Alertes médicales sur de pseudo-régimes miraculeux sur TikTok et Instagram

La "Méthode Glucose" propose de réguler les pics de glycémie afin d'améliorer son quotidien.

Un régime alimentaire sain repose sur une alimentation variée, privilégiant les produits frais, les légumes et les fruits.

Revue de presseDe nombreux médecins alertent sur la dangerosité de l’engouement actuel envers des pseudo-régimes, en tête desquels le tristement célèbre Tayyibat, qui incitent leurs patients à abandonner leurs traitements médicaux pour adopter de pseudo-régimes prétendument validés par la science. Cet article est une revue de presse tirée du quotidien Al Ahdath Al Maghribia.

Le 01/06/2026 à 19h03

Les mises en garde de médecins et de professionnels de la santé se multiplient, à propos des actuelles tendances au charlatanisme nutritionnel, qui se propagent sur différents réseaux sociaux, dont TikTok et Instagram. Ces régimes, en tête desquels le tristement célèbre Tayyibat, présentés par leurs promoteurs comme des solutions miracles à même de guérir des maladies chroniques, voire de remplacer la médecine conventionnelle, inquiètent les médecins et les nutritionnistes, à cause des risques graves qu’ils font encourir à leurs patients, victimes de leur crédulité.

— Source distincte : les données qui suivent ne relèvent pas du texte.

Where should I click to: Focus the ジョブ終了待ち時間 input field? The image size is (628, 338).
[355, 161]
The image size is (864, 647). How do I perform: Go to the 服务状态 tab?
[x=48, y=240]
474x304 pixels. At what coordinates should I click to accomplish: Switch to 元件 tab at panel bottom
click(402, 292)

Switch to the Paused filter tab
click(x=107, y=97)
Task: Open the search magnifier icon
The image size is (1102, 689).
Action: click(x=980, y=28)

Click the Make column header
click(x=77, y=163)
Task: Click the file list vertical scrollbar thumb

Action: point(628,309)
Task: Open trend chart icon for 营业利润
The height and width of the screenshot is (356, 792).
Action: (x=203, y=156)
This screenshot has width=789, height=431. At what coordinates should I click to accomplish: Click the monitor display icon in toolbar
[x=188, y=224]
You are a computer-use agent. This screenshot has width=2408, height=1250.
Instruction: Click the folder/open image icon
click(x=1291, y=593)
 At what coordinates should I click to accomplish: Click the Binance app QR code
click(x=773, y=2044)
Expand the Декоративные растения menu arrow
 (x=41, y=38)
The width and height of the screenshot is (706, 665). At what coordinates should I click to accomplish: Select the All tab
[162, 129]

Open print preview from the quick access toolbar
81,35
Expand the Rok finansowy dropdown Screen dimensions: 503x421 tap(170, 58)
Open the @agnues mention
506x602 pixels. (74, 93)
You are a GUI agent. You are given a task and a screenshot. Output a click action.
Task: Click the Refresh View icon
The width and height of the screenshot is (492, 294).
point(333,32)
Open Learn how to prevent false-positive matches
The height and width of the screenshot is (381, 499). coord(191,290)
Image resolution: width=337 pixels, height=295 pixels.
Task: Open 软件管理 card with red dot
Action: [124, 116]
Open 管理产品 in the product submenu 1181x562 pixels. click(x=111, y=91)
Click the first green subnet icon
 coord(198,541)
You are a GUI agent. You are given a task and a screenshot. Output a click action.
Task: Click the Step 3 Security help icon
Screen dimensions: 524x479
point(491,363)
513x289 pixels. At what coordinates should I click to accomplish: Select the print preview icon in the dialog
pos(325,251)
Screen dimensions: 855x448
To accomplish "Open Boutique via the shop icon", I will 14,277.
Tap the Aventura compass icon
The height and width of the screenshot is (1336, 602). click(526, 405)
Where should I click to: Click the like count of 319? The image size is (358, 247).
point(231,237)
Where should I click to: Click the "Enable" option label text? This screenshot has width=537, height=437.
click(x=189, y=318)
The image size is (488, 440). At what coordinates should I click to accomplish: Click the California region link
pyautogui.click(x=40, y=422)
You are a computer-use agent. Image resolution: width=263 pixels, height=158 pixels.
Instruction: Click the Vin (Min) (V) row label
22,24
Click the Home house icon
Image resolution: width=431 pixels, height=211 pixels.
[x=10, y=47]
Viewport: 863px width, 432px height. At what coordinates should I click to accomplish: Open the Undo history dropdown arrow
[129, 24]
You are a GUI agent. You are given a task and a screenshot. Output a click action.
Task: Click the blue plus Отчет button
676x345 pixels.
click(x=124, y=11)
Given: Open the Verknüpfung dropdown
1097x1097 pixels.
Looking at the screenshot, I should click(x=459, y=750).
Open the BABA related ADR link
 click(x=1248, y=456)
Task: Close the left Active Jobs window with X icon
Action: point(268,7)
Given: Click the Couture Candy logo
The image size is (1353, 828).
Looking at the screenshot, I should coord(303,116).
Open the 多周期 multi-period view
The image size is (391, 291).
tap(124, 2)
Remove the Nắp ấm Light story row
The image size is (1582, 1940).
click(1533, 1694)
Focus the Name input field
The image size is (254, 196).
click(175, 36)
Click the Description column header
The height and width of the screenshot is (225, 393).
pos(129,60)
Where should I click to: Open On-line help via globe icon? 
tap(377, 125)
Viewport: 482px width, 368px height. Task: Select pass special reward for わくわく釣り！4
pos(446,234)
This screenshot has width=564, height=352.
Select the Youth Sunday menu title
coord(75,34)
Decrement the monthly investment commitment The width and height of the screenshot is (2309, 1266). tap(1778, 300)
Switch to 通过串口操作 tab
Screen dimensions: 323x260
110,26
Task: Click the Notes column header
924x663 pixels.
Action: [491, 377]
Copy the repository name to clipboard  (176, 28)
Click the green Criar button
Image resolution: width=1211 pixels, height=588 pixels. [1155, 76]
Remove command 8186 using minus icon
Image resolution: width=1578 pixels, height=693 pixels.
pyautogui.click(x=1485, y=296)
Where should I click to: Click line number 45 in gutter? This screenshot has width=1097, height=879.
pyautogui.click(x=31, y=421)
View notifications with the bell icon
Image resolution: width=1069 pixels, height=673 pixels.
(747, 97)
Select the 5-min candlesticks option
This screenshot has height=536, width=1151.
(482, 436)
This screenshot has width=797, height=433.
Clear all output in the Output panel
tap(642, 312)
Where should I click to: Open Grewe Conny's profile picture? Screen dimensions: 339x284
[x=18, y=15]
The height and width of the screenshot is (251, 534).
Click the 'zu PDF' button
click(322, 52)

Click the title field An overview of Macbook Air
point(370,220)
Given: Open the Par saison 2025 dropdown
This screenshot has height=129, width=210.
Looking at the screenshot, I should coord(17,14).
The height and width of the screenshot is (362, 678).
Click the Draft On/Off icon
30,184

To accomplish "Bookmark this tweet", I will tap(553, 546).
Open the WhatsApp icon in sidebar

Un pharmacien, le docteur Abderrahim Derraji, relayé par Al Ahdath Al Maghribia de ce mardi 2 juin, a expliqué que «la popularité de ces programmes repose sur la promesse de solutions simples à des problèmes de santé complexes et courants: la fatigue chronique, les troubles digestifs, l’obésité, le diabète, l’hypertension et le cholestérol». Pourtant, insiste-t-il, «ces affirmations ne s’appuient sur aucune étude scientifique rigoureuse». Pour ce spécialiste, l’attrait initial envers ce type de régimes provient du fait qu’il intègre des recommandations de simple bon sens: réduire les sucres transformés, et une alimentation exclusivement faite de produits issus de l’agro-industrie.

L’amélioration qui en résulte sur l’état de santé de ceux qui adoptent cette conduite n’est pas un miracle, mais la conséquence logique de l’abandon d’une alimentation pauvre en nutriments et en vitamines. De plus, précise le pharmacien interrogé par le quotidien, «les besoins nutritionnels varient grandement d’un individu à l’autre en fonction de l’âge, de l’état de santé général, de la génétique et du niveau d’activité physique».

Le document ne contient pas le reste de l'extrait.